About me

A little bit about me

I’m the author of the Sally Mellors adventures and the Prince Wulfstan books.

Ever since I first saw James Burke’s wonderful Connections series, I’ve been fascinated by the way a single new idea can change the course of history. The more I learned, the more intrigued I became about how some ideas stuck while others initially sank without trace, only to resurface perhaps hundreds of years later to change everything. The first Prince Wulfstan book, In Two Minds, explores this idea not just by introducing new ideas into a medieval society, but by showing just how difficult it would be to pull that off in practice.

I’m equally fascinated by the justice system. People expect it to be fair, which is why we allow it to resolve our disputes instead of simply taking revenge ourselves.
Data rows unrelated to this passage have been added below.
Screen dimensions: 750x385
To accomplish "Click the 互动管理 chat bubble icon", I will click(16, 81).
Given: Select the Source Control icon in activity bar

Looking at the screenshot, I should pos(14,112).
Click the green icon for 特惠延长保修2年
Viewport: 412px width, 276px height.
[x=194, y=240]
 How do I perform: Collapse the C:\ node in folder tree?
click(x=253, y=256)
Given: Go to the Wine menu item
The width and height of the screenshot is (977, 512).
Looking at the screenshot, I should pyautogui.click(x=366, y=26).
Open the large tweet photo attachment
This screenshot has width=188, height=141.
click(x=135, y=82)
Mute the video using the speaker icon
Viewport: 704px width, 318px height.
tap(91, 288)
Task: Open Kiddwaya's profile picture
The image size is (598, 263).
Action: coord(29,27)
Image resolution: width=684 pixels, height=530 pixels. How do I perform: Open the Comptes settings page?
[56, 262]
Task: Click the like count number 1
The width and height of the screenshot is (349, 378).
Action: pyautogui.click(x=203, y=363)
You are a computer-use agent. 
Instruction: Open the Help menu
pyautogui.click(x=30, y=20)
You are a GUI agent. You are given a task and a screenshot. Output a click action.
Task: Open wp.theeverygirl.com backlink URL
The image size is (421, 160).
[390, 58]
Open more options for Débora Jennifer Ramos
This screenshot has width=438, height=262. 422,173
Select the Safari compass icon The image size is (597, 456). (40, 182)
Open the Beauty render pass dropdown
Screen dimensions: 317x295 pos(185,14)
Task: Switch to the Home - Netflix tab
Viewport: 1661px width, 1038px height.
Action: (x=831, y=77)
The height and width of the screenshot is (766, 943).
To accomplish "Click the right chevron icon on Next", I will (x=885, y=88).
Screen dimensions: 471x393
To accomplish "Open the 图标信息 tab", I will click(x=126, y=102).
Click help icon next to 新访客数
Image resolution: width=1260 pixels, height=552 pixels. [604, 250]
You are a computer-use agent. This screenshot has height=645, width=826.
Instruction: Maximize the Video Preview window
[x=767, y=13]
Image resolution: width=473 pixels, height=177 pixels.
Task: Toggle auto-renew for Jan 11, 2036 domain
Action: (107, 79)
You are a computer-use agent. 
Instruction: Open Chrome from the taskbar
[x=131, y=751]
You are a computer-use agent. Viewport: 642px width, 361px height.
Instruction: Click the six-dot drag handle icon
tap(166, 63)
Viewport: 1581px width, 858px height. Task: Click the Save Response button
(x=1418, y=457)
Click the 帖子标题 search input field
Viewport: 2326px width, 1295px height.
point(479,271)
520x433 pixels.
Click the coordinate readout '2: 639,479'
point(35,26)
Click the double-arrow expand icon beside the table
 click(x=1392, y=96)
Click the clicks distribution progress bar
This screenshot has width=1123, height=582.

But watch an individual case play out in court and it can seem more like a high stakes game between lawyers than the pursuit of absolute truth. And if you think it’s a game, do you still accept the result if you lose? Is that still justice? At what point will a perfectly normal, perfectly decent person snap, and what happens when they do? Is it possible to plunge into the darkness of revenge and remain the normal, decent, happy person you were before you started? Enter Sally Mellors, who’s going to give it a damned good try in A Thoughtful Woman.

I live on a small farm where I fit in my writing alongside fighting the blackberry, and trying to convince the quadbike that killing its rider isn’t a core part of its job description.

What I enjoy as a writer

I love the moment when an idea jumps out at me. The trick then is to catch it, because I could be dreaming in bed, walking the hills, trying not to kill myself on the quad bike… Anywhere in fact, except in front of the computer. Obviously. Slowly the whole thing coalesces and I begin to write it down, fleshing out the gaps, understanding why these people do what they do. I’m the first person in the world to “hear” their story, and I get to write it. That’s exciting! It’s what Terry Pratchett called “The Valley Filled With Clouds” technique and it’s huge fun.

I also love the research needed to make my fictional worlds as real as possible. It could be learning about the first mountain bikes, or exactly how medieval clothes were made and worn, or the limitations of police radios, or how to blow glass, draw wire, or a thousand other things. I learn new stuff every single day, and that’s fun too.

What I try to achieve

First and foremost I want to entertain, to make you want to turn that next page instead of doing whatever it is you should be doing! I also want you to enjoy the journey. Even in their darkest moments, I like my books to have an underlying vein of humour that will make you smile, or even laugh. There’s nothing wrong with dark, gritty tales, redolent with unrelenting misery. They’re just not what I want to write. I want you to finish my books and return to the world with a spring in your step.